The rookies? The rookies! A. and G. were out running errands during the early part of the game so I was free to shout and inexplicably charge my television following Wilson's heads-up interception. Then Hightower Jones (how great a name would that be?) made what might be the greatest non-Wilfork-interception play this defense has made in years. They'll all fall back to Earth and have their share of bad games this season but they won't approach the ongoing nightmare of Brandon Meriweather and Sergio Brown being a last line of defense. I remain convinced the Pats lost the Super Bowl because of the defense. Call me crazy, but any one of these guys on last year's team might have been enough. Deep breaths. I'm just glad we know how to tackle again.

Some superlatives. Best flashback goes to Brady for calling the quarterback sneak shortly after getting a shin to the nose. Has he ever not gotten the first down? Worst flashback was the third-and-long conversion on the Titans' opening drive. Great throw and catch that were hard to defend, but just once I'd like third and fifteen to scare me less than third and one. Once! Best missed opportunity is Gronk's flubbed spike. By a mile. His reactions to his own spikes—for example, following the record-setting touchdown last year when the ball exploded off the turf and he had to scramble after it like Rocky chasing a chicken—are wonderful. And, yes, the worst missed opportunity was Lloyd slowing under Brady's long bomb. If he had kept running that touchdown would have been money. Cash money! His interviews might provide a glimpse into six teams in ten years. "It was an incompletion." Yikes.
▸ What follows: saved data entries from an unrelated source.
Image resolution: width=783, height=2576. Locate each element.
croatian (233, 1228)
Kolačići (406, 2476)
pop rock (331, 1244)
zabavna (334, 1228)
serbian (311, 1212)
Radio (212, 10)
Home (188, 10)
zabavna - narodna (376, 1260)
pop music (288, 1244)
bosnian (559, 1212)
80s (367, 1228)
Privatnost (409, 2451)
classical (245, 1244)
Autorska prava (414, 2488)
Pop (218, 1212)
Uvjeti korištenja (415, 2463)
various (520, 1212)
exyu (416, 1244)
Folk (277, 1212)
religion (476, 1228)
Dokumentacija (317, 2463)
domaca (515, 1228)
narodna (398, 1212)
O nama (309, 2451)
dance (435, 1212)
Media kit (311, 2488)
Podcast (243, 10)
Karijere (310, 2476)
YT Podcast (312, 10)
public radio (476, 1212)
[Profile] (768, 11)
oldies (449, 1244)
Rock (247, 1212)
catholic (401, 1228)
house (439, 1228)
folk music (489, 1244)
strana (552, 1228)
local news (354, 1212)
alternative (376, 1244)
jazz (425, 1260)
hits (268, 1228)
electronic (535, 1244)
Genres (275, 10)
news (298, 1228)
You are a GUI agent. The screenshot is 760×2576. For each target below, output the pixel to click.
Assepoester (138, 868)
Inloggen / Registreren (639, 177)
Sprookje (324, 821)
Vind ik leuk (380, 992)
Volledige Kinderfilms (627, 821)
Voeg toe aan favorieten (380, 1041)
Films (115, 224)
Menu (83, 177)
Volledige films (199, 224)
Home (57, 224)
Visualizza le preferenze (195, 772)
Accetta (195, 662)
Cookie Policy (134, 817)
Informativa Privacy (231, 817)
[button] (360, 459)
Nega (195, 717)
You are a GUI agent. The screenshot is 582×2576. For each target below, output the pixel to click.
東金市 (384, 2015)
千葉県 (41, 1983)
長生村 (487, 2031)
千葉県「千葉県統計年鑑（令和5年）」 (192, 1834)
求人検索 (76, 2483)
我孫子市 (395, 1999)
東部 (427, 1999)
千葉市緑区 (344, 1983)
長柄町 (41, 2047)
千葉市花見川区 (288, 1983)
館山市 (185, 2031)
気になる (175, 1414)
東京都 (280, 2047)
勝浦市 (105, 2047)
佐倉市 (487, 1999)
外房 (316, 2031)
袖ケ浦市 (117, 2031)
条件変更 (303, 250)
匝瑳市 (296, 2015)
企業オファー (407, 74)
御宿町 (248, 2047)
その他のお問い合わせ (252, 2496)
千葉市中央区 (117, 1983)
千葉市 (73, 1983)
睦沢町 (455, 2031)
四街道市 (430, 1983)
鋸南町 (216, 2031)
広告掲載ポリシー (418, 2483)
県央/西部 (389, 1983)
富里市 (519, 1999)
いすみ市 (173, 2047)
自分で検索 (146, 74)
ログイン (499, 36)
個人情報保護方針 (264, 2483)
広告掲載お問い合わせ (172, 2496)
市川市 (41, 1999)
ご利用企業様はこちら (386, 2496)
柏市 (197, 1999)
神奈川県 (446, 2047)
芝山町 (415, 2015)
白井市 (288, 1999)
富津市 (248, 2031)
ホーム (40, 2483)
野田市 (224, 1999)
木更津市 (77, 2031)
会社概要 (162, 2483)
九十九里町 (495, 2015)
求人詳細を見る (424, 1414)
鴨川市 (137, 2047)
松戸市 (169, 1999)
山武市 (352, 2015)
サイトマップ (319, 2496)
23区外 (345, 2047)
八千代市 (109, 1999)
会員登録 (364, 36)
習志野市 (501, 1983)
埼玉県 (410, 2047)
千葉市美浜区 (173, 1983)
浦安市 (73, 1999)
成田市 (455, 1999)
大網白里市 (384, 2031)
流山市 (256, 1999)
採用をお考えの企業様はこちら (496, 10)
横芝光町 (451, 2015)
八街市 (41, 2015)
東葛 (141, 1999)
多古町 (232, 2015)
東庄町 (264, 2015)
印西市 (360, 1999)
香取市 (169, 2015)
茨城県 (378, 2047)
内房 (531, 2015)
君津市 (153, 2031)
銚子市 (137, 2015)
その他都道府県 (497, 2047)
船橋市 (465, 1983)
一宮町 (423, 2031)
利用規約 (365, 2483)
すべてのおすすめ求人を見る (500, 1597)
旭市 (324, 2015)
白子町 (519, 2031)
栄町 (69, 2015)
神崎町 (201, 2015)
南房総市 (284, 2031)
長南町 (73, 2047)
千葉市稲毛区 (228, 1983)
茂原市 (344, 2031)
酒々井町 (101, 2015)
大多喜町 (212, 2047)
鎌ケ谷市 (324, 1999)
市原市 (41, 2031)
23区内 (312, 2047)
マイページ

The beer was intense. Much too intense for a 1:00 game, even at only six percent alcohol. It differed from last season's first offering in that it was overtly aged in whiskey barrels, whereas the earlier version was closer to the smooth, smoky dinner pairing. I appreciated it as (likely) unique from anything else I'll try in the coming months and I liked the idea of starting the 2012 season, number three in your beer-and-football series, similar to how I did the 2011 season but with a twist. Perhaps the twist at the end of this season will be a Super Bowl victory instead of a loss. Perhaps.

Last and certainly not least, check out my year-old little G. How she grows! She's in the middle of an exhaustive frenzy here, brought on by repeatedly nosediving into a pillow and assaulting her stuffed lamb April, named after the month we gave it to her. (We struggle creatively with names for the characters scattered about her room, so say Miss Kitty, Squeaky Guy and Harold.) As you can see, her fourth tooth is really coming on. And look at the curls! Those things could cure cancer. (Too bad she couldn't save Deion Branch. Yet.)

Up next: It's the home opener. Did you know the state of Arizona actually has a sizable cardinal population? I mean the bird, not the inept football player. Cheers!